Puits d’aérage, à Wheal Friendship. — Dessin de Durand-Brager.

Les mines de Wheal Friendship ne sont pas les seules du comté de Devon qui méritent une visite. Il y a aussi les Great Devon consols, ou grandes mines consolidées du Devonshire, situées, comme Wheal Friendship, près de Tavistock. Elles sont les premières du pays par l’étendue et l’importance des travaux. Nous ne les décrirons pas, car nous allons trouver dans le Cornouailles des mines encore plus capables peut-être, par la nature toute particulière de leur situation, d’intéresser les lecteurs du Tour du Monde.

  1. Suivant les étymologistes de l’endroit (jusqu’où les étymologistes ne vont-ils pas se nicher ?) le nom de Tavistock viendrait des trois mots saxons Ta, vy, stock, ce dernier correspondant à l’anglais moderne settlement.

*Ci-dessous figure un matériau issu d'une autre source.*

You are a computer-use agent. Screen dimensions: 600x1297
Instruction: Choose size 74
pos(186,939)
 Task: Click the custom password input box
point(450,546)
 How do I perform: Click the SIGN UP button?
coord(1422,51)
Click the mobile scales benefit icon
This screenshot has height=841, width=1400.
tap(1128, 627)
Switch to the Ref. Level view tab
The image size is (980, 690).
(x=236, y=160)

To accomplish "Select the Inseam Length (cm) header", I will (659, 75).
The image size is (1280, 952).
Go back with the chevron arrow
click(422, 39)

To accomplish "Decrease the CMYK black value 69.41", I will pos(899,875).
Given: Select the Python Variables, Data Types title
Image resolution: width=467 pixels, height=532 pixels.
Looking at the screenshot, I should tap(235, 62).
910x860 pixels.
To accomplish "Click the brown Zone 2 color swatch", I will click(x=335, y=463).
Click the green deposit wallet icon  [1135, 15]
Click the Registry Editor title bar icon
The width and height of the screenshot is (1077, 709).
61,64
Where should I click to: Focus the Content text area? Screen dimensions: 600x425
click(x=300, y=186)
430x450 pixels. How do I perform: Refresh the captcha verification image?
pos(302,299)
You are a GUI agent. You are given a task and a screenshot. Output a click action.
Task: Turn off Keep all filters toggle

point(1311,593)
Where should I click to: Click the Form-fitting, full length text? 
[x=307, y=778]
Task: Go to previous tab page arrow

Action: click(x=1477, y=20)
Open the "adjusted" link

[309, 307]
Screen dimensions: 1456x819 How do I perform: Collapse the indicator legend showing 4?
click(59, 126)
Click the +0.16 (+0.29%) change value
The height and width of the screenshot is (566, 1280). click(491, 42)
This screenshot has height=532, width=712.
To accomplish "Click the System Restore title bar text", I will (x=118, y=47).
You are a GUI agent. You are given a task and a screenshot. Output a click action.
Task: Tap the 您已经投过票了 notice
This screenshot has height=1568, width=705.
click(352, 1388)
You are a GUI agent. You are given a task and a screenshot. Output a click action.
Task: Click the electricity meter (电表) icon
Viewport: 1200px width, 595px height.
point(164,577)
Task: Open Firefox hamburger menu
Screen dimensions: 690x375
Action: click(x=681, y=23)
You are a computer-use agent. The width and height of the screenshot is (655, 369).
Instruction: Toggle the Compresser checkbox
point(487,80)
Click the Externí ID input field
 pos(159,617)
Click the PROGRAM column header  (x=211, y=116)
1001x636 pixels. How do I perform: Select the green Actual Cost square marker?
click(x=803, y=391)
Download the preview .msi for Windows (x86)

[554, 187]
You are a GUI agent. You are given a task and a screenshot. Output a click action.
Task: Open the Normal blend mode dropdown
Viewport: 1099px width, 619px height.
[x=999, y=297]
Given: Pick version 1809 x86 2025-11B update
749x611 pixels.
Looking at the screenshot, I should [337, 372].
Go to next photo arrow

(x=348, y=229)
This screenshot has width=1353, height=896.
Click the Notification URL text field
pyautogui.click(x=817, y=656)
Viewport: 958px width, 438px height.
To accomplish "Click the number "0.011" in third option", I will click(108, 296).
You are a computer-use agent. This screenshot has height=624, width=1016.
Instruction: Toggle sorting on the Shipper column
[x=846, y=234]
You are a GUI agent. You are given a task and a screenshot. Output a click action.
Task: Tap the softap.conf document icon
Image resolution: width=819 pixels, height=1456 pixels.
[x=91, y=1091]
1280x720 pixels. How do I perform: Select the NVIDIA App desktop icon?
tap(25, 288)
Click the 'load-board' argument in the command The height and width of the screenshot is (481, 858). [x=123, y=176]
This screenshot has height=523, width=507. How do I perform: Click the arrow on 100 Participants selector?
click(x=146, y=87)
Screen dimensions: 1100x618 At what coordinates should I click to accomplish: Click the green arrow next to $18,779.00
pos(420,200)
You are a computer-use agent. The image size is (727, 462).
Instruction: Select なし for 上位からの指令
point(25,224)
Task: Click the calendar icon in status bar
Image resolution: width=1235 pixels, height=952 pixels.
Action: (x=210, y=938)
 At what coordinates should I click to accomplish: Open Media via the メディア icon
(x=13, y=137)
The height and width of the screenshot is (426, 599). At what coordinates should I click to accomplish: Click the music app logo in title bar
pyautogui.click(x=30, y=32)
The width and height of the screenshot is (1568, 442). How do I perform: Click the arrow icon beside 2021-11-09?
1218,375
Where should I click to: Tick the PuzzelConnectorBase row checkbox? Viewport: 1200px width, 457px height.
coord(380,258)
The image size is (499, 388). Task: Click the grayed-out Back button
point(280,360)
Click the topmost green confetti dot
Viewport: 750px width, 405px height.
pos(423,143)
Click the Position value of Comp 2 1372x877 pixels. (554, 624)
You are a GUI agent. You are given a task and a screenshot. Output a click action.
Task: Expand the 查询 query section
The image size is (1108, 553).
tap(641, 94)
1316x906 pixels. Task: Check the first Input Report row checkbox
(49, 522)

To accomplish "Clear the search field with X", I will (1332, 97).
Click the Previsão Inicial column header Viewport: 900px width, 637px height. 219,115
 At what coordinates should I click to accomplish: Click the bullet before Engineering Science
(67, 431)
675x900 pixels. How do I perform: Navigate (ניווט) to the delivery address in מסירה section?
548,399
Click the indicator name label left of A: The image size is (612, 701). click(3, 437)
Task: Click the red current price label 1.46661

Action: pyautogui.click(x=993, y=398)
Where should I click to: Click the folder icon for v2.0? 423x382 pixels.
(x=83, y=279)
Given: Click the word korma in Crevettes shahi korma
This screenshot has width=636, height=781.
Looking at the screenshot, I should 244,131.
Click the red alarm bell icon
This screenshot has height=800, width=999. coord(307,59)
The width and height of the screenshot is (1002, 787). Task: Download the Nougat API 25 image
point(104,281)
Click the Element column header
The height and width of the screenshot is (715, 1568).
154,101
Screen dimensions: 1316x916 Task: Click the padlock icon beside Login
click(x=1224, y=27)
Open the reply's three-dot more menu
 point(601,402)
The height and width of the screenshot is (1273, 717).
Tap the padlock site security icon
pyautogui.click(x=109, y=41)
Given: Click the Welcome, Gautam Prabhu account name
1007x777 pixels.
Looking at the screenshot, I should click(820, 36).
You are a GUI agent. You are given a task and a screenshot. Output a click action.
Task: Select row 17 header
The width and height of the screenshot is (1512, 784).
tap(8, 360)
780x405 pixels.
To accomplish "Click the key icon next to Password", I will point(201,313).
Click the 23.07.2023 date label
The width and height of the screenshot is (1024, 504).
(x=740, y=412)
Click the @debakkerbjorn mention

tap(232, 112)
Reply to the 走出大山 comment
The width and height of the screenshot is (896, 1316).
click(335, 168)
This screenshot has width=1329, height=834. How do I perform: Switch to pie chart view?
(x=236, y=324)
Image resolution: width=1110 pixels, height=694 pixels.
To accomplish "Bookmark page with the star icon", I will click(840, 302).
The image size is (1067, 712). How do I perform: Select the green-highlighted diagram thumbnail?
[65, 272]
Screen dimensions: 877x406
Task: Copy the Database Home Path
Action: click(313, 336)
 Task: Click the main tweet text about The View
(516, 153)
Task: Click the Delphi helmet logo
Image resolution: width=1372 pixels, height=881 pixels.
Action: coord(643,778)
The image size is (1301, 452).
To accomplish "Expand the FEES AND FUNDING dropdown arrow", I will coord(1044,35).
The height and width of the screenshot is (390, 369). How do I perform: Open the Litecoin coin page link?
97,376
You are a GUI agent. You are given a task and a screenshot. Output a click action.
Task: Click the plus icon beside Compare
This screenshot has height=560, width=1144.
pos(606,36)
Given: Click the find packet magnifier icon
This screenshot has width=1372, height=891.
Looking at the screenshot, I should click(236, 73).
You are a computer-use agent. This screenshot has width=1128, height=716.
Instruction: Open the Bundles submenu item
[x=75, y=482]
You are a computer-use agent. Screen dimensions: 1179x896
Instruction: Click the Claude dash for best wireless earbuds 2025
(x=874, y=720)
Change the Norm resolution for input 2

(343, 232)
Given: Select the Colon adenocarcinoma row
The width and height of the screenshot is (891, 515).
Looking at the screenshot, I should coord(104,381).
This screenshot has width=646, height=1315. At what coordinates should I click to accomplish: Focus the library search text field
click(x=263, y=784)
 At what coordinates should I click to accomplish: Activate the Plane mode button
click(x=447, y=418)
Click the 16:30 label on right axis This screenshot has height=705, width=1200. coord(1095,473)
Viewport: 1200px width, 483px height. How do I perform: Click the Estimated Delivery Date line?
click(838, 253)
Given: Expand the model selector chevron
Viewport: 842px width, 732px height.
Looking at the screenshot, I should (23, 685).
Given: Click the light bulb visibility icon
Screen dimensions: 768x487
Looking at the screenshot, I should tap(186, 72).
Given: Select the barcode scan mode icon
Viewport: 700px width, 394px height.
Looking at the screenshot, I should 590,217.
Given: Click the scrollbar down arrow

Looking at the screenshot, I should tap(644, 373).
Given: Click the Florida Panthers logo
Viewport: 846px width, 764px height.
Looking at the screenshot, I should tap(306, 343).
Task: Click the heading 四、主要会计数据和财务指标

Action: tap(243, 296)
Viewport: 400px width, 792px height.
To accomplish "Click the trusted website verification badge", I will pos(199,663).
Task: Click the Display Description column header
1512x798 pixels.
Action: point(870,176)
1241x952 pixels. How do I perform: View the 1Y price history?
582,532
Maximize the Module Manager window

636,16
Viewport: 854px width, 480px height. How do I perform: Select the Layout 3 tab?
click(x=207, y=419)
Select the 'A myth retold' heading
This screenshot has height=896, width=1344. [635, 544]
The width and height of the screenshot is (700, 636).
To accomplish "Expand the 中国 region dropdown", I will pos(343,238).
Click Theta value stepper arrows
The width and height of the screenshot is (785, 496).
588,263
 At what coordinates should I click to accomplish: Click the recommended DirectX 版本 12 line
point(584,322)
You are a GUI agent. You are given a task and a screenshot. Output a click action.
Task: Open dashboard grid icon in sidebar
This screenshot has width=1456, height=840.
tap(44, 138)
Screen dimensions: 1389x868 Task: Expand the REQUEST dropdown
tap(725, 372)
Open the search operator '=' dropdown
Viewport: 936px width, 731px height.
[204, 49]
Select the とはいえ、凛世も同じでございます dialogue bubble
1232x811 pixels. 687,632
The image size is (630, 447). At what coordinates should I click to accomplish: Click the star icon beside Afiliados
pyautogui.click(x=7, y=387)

Tavistock voudrait dire alors : village sur la rivière Ta. Je laisse aux savants le soin de décider le fait, avouant mon entière incompétence en fait de langue saxonne.
  2. Mot à mot : « la mine de l’Amitié. » Wheal ou Huel est un mot de l’ancien breton de Cornouailles analogue à l’anglo-saxon work. Il veut dire, en général, « travail, » et en cas particulier « travail de mine. » Le gallois hwyl a la même signification. D’autres étymologistes prétendent que les mots huel ou wheal se retrouvent dans l’anglais hole, trou, et par extension, mine. Grammatici certant.